Mon idée initiale était arrêtée en fin d’année dernière, il en reste 85%. Il y avait l’idée d’inviter pas mal d’artistes japonais autour de Ryoji Ikeda [5 spectacles autour de ce compositeur et artiste visuel sont déployés au sein de la programmation, ndlr], notamment des artistes des musiques électroniques, ça n’a pas été possible. On avait des projets qui venaient d’Amérique du sud que nous n’avons pas eu le courage de maintenir : on a préféré reporter à une édition ultérieure. La crise sanitaire, on l’a jaugée très tôt. Nous avons travaillé pendant tout le confinement pour maintenir et aménager cette édition. Je peux vous dire que même maintenant, sur le plan des salles et le placement du public, le directeur technique devient fou. C’est un travail énorme !

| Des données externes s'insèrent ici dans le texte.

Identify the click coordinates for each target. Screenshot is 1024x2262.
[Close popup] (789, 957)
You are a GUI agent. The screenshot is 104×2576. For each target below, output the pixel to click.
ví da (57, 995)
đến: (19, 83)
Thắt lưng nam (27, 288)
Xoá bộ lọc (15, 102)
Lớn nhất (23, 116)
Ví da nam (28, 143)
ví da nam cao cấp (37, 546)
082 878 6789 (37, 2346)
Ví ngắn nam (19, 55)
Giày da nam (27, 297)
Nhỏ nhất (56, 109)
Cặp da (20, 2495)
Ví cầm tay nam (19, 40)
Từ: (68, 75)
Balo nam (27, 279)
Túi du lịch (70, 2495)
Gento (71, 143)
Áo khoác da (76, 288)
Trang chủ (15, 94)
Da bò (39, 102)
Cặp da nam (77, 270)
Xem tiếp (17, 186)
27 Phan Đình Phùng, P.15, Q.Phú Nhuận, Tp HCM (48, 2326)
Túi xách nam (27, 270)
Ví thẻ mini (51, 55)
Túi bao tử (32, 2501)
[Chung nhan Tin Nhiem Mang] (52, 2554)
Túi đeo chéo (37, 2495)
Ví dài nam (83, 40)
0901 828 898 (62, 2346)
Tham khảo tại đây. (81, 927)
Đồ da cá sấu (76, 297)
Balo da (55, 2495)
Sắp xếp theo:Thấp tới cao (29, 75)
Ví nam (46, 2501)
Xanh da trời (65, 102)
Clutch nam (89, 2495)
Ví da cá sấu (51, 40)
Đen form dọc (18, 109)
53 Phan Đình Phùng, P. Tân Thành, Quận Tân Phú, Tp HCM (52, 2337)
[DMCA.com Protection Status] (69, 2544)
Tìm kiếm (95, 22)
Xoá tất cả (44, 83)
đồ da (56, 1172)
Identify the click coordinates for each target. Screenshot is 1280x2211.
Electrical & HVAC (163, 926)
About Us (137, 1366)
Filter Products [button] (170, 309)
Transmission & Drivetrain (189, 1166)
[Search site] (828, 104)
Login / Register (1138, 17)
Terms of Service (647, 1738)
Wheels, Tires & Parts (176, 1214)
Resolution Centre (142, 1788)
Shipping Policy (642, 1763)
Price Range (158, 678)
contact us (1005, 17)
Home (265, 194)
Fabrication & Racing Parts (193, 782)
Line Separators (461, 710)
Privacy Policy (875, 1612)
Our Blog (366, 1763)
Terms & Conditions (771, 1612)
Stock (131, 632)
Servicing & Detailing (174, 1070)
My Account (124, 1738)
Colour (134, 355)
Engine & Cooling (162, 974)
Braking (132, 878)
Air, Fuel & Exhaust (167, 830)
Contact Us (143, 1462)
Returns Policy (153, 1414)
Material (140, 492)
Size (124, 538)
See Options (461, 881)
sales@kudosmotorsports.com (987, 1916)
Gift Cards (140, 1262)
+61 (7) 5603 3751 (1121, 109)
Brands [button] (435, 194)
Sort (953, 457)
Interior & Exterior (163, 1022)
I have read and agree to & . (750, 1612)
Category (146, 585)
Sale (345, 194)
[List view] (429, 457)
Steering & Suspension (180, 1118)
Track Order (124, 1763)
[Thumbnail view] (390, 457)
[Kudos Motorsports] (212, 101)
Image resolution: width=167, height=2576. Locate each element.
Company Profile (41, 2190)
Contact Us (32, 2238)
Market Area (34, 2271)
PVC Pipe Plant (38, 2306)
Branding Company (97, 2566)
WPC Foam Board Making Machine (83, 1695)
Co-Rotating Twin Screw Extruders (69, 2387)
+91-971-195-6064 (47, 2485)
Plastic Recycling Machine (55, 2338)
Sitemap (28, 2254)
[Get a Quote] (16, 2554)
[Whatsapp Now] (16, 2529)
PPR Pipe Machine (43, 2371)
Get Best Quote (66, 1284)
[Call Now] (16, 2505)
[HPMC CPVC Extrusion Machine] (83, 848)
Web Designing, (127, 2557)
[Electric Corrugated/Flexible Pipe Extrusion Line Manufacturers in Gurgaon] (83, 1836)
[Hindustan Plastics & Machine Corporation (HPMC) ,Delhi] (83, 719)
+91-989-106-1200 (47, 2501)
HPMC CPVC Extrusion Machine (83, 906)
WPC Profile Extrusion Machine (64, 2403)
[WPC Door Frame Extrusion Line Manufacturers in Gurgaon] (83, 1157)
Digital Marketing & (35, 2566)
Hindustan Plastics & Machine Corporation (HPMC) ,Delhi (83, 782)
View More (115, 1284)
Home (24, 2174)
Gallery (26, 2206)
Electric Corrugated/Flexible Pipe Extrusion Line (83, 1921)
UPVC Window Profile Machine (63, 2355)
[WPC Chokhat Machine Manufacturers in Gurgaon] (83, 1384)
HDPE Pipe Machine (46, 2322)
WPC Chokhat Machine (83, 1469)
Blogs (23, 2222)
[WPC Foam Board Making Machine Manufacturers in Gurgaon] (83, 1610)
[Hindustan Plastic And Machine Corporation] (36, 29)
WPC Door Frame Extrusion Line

Cette situation demande au milieu culturel d’inventer de nouvelles formes, de travailler sur des propositions qui respectent le protocole sanitaire. En parallèle, la municipalité a changé. Des conditions réunies pour une nouvelle donne ?
On parle de quelque chose qui doit advenir, c’est difficile… Mais il ne faut pas créer de fausses espérances, et surtout sur le champ politique. On vit beaucoup sur des discours et très peu sur des actions. Si la nouvelle municipalité est courageuse sur le plan culturel, on fera des choses et on fera des choses incroyables. Est-ce que c’est la bonne période ? D’un côté oui, puisqu’en terme de relations entre les structures, nous sommes allés plus loin. De l’autre côté, on n’est pas à l’abri d’un retour de bâton conservateur, car il y a beaucoup d’inquiétudes. Le fossé entre les générations est bien présent : sommes-nous – nous, jeunes actifs progressistes – en capacité de rassurer l’ancienne génération ? Sommes-nous vraiment en dialogue avec eux ? Sommes-nous dans le même temps en mesure de comprendre la nouvelle génération ? On ne présente pas leur discours… et je ne parle même pas des classes sociales… Si on veut arriver à quelque chose, c’est un travail énorme. Il faut considérer qu’on est face à une montagne et il faut avancer, aller vite et monter des projets. Si on reste attentiste et qu’on continue à nourrir l’existant, rien ne changera à Strasbourg.

« Strasbourg se repose sur ses lauriers »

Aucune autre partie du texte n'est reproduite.